The ground gave no warning. One moment, life in Venezuela was carrying on as normal; the next, buildings were swaying, shelves were crashing, and people were sprinting into the streets in a panic.
A significant earthquake struck Venezuela this week, sending tremors through populated areas and triggering widespread evacuations across multiple regions. Footage captured by BBC reporters and local contributors shows the chaotic scenes that followed, with residents flooding out of homes and apartment blocks, clutching children and whatever they could grab in those first terrifying seconds.
The images are striking. Cracked walls, collapsed ceilings, streets dusted with debris. In one clip, a family stands outside their home, visibly shaken, watching a building across the road shed chunks of its upper floor onto the pavement below.
“We didn’t know what to do. We just ran,” one Caracas resident told BBC journalists on the ground, still visibly trembling as she described the moment the quake hit her neighbourhood.
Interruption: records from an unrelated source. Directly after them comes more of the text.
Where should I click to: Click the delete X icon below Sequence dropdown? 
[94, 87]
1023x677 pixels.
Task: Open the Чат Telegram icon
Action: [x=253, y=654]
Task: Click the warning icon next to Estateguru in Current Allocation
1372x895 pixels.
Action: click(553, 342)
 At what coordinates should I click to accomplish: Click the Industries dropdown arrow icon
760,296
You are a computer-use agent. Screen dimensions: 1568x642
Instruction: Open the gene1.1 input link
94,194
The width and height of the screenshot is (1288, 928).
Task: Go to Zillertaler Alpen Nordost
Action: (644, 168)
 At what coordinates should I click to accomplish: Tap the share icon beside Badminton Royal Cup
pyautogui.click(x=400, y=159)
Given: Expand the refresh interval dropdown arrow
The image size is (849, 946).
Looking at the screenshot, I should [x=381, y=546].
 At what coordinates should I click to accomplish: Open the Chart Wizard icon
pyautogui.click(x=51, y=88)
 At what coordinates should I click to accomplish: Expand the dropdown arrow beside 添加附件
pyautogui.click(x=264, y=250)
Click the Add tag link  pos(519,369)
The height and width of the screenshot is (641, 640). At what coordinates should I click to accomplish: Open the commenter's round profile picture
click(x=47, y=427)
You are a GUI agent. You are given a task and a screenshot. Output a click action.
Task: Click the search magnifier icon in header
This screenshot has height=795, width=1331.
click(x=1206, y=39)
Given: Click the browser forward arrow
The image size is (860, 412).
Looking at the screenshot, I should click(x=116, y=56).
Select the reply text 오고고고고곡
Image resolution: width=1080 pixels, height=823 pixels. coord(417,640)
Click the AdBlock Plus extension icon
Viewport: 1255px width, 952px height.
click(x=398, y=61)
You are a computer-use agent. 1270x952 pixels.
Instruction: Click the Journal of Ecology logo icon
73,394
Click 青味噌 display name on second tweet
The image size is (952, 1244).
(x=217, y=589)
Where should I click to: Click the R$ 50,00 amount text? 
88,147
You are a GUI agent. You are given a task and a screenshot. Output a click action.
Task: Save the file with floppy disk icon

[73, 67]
Venezuelan authorities moved quickly to assess the scale of the damage, with emergency services deployed to the worst-affected districts. Power outages were reported in several areas, complicating rescue efforts and leaving residents without communications in the hours immediately after the tremor.
Venezuela sits within a seismically active zone, pressed between the Caribbean and South American tectonic plates. The country has a history of destructive quakes, most notably the 1812 Caracas earthquake, which killed tens of thousands and effectively levelled the capital. Geologists have long warned that modern Venezuelan cities, particularly those with older housing stock, remain vulnerable.
What makes this event particularly concerning is the timing. Venezuela’s infrastructure has been under severe strain for years, weakened by economic collapse and chronic underinvestment in public works. Buildings that might have withstood a moderate tremor in better condition simply don’t have that resilience anymore.
Full casualty figures and a comprehensive damage assessment are still emerging, and the situation on the ground remains fluid. As relief efforts ramp up, the harder question looms: in a country already stretched so thin, how does it begin to rebuild?